Why PEP8 is not enough to write Pythonic code

A lot of python programmers claim that if you can program in any language then you can program in python. And to be quite honest it's... true. Writing Python code that does its job is not hard. But writing elegant and readable python code is... also not that hard. Unfortunately, those two facts often lead to the situation when new team member that doesn't know python is asked to write code and when they ask an unavoidable question ("Do we have any coding standards") the answer is "Just read PEP8 and you will be fine - we are using it in our project with few modifications: [here is the list of those modifications - usually something about line length and camel case]".

Unfortunately, PEP8 is not enough to claim that your code is Pythonic. Here is the list of examples of things that most people coming from other languages (mostly Java and C/C++) do wrong when they try to write Python.

Function calls

Python is elegant. It was designed with readability and flexibility in mind. But people coming from other languages tend to use styles that made sense in those languages and try hard to write similar code in python. Here we have a function call that retrieves telemetry data from HyperDrives:

		
hd = get_telemetry(ip, 20, 10, False)
		
	

Can you easily say by just looking at this code what are those parameters mean? You can probably easily guess what the first one is. What about others? If you are reading code the only way to find out is to read a declaration of the function. If you are reviewing code like this and ask responsible developer you will probably get an answer like this: "You can check in IDE and it's OK because it's pep8 compliant!!!!111111oneonejeden". Of course, I can use IDE to check that. But it's always nice not to have to think about things like this and concentrate your mental powers on code that is really important.

Solution:
		
hyp_drv_data = get_telemetry(ip, jumps=20, errlvl=10, details=False)
		
	

Which one is more readable and elegant? Which one can be easily understood in a few months? Technically speaking both of those examples are PEP8 compliant.

Setters, getters

Your newest team member (formerly Java guy) was asked to write a simple class that describes RGBA color. He comes up with something like this:

		
class Color:
    def __init__(self, red=0.0, blue=0.0, green=0.0, alpha=0.0):
        self.red = red
        self.blue = blue
        self.green = green
        self.alpha = alpha

    def set_red(self, value):
        self.red = value

    def set_blue(self, value):
        self.blue = value

    def set_green(self, value):
        self.green = value

    def set_alpha(self, value):
        self.alpha = value

    def get_red(self):
        return self.red

    def get_blue(self):
        return self.blue

    def get_green(self):
        return self.green

    def get_alpha(self):
        return self.alpha

		
	

In many languages, it's very common to never expose fields from the class and only allow to access/modify those with setters/getters. It makes sense. If someone uses it directly and later on you want to add some sanitization when setting it, your only path to do that is by hiding the field and creating setter/getter. The unwanted side effect is that you break code using your class. It's not that bad if it's your code - you can fix it easily. Problems start when you have some client using your code or other departments at your company. They might be not that understanding with your changes. Try to do something like this with guys writing code that prepares data to be sent with ultra-violet beam to Empire's Flotillas in another galaxy system. Those guys have no chill.

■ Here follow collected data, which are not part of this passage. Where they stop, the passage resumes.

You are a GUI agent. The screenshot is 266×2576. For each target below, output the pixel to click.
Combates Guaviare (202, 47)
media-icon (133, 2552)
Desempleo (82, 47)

Because of those issues, people coming from other languages tend to create setters/getters every time they want to expose some field. Even if it's not needed now, it can save a lot of troubles in the future.

It's a little bit different in Python:
  1. There is no such thing as "private" field - we are adults here and we should know what we are doing. __ and _ are just conventions and don't prevent anyone from using them if they really want
  2. It's a dynamic language so if you add __ or _ + setter/getter, it might break some code. But without compilation, it's not that easy to detect those type of issues. Especially if your code is used in different project and you cannot easily change things over there.

Writing those necessary setters and getters for "later" (that might never come) is useless and not very elegant. Is there a python solution to our problem? Yes, there it is!

You should start with just this:
		
class Color:
    def __init__(self, red=0.0, blue=0.0, green=0.0, alpha=0.0):
        self.red = red
        self.blue = blue
        self.green = green
        self.alpha = alpha
		
	

And use it like this:

		
model_color = Color()
model_color.red = 1.0

print(model_color.red)
		
	

Now some of you might start asking: "But you just talked about how hard it will be to find every place that those fields were used like this after you realize that there are some edge cases and you need to do something before setting/reading that field?" The answer is very simple - if the time comes that you need to add some logic, you will add it and it will be still exposed as a field and not function.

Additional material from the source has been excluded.